(Rows on where targets appear)
/---
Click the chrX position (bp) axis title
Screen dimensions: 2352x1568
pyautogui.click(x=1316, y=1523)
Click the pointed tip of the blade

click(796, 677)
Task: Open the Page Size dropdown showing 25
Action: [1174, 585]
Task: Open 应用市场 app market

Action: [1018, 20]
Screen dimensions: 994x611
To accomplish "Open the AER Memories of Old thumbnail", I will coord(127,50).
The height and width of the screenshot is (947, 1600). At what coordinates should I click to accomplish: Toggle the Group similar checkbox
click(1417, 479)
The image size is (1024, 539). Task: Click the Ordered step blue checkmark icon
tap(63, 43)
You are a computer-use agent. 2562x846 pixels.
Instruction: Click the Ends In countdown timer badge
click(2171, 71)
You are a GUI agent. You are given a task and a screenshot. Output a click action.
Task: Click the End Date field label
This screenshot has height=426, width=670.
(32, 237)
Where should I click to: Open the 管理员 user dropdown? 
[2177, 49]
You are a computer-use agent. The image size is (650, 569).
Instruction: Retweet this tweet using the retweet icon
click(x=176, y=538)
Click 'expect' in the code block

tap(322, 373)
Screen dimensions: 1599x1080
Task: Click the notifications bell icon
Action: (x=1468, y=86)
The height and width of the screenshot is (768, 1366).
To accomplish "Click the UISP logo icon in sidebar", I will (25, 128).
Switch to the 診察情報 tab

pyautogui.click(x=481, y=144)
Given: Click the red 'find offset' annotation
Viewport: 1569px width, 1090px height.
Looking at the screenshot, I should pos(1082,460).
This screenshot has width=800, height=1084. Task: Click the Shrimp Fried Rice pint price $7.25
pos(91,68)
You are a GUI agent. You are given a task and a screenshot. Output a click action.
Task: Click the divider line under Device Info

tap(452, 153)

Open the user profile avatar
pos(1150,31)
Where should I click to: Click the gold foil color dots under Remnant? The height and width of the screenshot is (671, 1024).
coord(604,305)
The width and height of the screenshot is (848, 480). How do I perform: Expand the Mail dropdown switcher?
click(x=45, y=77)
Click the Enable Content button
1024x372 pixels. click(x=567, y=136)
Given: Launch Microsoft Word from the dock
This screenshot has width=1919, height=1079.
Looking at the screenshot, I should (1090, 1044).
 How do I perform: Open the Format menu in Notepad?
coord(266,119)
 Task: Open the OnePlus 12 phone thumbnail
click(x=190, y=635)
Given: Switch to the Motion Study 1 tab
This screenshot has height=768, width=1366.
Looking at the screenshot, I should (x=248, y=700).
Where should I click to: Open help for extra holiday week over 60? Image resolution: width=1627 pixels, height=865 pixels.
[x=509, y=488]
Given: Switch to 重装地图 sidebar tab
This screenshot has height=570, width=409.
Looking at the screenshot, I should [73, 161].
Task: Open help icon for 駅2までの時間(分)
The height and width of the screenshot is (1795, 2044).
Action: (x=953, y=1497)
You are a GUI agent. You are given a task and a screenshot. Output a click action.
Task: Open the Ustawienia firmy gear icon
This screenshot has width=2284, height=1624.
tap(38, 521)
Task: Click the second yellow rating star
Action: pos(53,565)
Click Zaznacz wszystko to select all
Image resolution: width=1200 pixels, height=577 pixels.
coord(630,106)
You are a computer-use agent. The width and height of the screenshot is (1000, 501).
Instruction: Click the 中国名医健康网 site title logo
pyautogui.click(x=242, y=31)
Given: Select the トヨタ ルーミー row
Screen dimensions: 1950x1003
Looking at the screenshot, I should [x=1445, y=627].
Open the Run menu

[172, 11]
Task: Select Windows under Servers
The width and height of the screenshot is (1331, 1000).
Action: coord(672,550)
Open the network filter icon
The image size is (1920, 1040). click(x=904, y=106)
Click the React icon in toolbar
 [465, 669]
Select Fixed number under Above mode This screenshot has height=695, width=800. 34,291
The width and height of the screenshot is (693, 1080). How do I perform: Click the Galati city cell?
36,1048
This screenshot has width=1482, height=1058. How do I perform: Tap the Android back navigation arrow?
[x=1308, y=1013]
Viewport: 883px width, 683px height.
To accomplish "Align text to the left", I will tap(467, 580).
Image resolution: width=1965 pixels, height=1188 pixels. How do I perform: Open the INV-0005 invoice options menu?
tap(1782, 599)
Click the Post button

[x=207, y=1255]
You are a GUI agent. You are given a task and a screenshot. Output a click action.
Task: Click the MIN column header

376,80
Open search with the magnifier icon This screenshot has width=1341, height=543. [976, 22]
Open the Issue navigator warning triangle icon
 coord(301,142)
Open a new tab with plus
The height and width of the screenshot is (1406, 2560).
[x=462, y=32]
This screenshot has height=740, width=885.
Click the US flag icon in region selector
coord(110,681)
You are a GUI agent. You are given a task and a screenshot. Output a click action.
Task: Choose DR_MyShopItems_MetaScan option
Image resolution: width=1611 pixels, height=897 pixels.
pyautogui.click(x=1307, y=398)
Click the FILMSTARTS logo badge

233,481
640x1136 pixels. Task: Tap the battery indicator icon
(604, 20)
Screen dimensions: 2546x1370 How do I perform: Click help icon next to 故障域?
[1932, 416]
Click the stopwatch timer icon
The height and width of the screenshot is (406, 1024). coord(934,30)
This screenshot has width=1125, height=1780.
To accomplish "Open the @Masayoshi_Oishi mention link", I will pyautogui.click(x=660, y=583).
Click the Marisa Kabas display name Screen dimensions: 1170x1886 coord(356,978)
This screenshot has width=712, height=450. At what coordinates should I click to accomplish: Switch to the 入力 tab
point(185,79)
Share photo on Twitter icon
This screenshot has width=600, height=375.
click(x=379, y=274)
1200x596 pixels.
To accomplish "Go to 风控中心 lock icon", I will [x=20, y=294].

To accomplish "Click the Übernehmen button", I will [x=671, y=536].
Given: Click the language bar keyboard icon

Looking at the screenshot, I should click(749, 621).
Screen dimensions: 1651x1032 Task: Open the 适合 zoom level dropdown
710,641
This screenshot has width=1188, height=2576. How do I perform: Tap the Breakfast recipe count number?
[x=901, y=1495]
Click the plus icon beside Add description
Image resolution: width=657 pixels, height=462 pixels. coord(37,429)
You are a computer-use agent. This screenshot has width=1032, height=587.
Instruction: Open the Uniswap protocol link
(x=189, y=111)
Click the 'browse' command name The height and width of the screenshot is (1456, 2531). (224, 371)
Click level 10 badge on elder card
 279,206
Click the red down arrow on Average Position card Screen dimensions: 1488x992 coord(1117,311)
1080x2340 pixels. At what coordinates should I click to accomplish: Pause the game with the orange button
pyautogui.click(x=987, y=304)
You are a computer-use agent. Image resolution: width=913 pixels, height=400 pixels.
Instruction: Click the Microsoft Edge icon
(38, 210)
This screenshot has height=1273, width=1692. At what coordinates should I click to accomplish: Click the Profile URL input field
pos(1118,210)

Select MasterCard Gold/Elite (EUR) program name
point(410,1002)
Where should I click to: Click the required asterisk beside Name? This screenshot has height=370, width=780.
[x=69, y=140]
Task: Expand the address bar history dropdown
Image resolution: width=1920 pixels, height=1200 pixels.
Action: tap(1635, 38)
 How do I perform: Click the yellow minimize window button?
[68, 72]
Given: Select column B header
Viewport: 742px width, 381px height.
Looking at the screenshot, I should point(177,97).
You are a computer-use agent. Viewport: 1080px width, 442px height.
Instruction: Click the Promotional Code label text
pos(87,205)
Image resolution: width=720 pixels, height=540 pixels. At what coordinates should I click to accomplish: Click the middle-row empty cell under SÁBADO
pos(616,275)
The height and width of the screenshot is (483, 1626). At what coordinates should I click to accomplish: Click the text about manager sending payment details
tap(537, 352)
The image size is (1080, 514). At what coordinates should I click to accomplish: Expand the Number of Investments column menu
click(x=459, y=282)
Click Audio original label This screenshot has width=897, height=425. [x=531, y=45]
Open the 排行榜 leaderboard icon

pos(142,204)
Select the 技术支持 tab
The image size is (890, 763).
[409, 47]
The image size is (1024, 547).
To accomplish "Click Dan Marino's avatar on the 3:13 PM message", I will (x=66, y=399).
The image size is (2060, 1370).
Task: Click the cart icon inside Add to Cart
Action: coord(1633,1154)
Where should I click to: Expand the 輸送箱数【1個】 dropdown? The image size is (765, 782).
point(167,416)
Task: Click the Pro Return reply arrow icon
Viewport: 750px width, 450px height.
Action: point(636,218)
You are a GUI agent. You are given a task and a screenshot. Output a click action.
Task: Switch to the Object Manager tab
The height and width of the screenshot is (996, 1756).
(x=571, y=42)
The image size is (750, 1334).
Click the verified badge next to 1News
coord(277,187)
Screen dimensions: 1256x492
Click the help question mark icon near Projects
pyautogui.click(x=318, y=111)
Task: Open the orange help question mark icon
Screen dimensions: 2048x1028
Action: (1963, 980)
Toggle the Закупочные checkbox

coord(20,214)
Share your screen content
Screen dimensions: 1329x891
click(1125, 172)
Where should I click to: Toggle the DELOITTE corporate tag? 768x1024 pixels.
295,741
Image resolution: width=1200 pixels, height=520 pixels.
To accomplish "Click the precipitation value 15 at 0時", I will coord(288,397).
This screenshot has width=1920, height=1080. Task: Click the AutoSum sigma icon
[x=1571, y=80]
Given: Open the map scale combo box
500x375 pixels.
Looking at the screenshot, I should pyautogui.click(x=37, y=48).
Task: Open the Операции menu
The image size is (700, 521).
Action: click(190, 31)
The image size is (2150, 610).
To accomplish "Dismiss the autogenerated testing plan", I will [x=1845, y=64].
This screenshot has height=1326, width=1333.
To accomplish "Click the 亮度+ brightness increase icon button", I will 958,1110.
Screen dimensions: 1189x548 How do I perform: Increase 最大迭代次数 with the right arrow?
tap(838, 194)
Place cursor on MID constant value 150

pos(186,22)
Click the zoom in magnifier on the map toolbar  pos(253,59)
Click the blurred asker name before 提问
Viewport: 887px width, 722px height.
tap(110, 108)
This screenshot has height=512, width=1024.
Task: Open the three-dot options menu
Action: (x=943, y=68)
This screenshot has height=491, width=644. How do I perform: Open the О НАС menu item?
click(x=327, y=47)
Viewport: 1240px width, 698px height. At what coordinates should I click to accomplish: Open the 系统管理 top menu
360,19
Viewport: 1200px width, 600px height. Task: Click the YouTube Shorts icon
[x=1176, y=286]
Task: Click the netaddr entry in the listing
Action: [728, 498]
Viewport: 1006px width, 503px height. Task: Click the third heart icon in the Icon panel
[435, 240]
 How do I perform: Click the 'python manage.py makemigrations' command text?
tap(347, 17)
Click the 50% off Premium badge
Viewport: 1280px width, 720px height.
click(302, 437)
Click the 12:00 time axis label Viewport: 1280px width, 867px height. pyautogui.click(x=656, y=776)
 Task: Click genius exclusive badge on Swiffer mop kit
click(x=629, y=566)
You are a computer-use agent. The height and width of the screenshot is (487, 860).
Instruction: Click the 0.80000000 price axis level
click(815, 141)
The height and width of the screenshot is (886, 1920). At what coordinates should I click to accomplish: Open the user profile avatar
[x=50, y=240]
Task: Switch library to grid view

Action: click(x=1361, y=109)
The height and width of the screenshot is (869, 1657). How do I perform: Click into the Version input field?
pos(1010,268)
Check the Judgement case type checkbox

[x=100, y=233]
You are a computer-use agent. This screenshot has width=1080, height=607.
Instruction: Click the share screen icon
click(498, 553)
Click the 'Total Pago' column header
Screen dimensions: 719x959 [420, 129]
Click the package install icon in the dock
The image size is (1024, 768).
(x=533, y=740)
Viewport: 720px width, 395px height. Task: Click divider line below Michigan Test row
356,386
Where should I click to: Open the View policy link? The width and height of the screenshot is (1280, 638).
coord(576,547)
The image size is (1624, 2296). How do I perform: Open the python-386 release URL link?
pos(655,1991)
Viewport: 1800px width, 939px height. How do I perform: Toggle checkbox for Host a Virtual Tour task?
\---
- Your instructions
Copy the rows from the beginning through the line containing "click(1417, 479)", including that line.

- Final result
Click the chrX position (bp) axis title
Screen dimensions: 2352x1568
pyautogui.click(x=1316, y=1523)
Click the pointed tip of the blade

click(796, 677)
Task: Open the Page Size dropdown showing 25
Action: [1174, 585]
Task: Open 应用市场 app market

Action: [1018, 20]
Screen dimensions: 994x611
To accomplish "Open the AER Memories of Old thumbnail", I will coord(127,50).
The height and width of the screenshot is (947, 1600). At what coordinates should I click to accomplish: Toggle the Group similar checkbox
click(1417, 479)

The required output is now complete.